EXERCISE INSTRUCTIONS:
Reproduce, unaltered, the line with "Instruction: Click info" along with every line that follows it in the records, up to the last.

Dataset excerpts:
**********

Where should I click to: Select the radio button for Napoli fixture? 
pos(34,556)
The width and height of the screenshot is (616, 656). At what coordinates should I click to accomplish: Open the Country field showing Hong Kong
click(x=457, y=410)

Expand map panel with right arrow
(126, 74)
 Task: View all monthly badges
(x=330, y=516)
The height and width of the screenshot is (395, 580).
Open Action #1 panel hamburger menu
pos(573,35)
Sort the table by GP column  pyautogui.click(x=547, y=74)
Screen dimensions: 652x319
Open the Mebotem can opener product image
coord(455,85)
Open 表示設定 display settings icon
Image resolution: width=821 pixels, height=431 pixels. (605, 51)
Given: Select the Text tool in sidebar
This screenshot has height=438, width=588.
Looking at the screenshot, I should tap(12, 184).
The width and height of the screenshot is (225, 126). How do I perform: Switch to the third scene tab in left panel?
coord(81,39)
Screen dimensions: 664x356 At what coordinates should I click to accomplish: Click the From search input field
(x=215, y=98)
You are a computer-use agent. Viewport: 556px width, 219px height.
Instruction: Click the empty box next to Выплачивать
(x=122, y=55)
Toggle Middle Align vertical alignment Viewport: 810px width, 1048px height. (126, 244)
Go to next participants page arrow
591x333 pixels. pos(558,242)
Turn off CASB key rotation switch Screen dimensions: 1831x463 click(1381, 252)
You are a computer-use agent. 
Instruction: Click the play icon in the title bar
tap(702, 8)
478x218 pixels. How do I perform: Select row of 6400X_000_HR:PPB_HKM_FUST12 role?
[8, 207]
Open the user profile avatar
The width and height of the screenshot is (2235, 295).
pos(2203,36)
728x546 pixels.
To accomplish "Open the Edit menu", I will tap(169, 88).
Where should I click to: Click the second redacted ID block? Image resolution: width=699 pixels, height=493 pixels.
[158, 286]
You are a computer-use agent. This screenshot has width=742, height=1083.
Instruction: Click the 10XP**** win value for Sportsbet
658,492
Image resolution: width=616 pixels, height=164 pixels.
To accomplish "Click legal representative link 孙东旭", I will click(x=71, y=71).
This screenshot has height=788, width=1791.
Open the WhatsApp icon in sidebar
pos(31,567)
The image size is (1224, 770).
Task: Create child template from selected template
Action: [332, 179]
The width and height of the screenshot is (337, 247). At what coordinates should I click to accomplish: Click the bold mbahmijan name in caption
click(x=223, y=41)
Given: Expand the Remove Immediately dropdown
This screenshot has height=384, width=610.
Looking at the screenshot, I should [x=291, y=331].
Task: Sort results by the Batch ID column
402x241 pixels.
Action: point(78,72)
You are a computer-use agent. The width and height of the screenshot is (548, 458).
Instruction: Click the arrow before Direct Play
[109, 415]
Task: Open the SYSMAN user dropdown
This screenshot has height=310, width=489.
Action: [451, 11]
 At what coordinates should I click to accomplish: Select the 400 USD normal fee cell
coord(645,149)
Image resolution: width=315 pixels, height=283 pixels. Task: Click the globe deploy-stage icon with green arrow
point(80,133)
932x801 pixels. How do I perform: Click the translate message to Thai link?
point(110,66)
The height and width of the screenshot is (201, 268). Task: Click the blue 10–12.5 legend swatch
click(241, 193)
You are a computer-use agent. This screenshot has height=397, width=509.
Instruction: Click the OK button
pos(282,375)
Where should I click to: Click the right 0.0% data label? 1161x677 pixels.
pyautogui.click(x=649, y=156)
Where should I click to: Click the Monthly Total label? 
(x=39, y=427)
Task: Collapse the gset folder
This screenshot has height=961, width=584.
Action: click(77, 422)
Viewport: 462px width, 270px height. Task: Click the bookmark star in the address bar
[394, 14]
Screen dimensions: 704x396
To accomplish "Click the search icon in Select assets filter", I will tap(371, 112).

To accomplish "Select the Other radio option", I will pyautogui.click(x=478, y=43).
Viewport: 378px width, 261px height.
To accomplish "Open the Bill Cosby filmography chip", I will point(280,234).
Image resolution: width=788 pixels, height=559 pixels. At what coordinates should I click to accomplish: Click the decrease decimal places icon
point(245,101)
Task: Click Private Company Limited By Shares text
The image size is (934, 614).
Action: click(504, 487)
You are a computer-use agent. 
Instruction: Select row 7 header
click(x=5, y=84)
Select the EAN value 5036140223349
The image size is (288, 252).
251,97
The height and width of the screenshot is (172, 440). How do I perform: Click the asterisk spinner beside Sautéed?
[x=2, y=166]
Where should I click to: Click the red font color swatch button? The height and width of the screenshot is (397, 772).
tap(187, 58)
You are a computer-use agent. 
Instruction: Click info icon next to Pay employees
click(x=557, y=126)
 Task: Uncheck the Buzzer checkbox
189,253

**********

WRITTEN ANSWER:
Instruction: Click info icon next to Pay employees
click(x=557, y=126)
 Task: Uncheck the Buzzer checkbox
189,253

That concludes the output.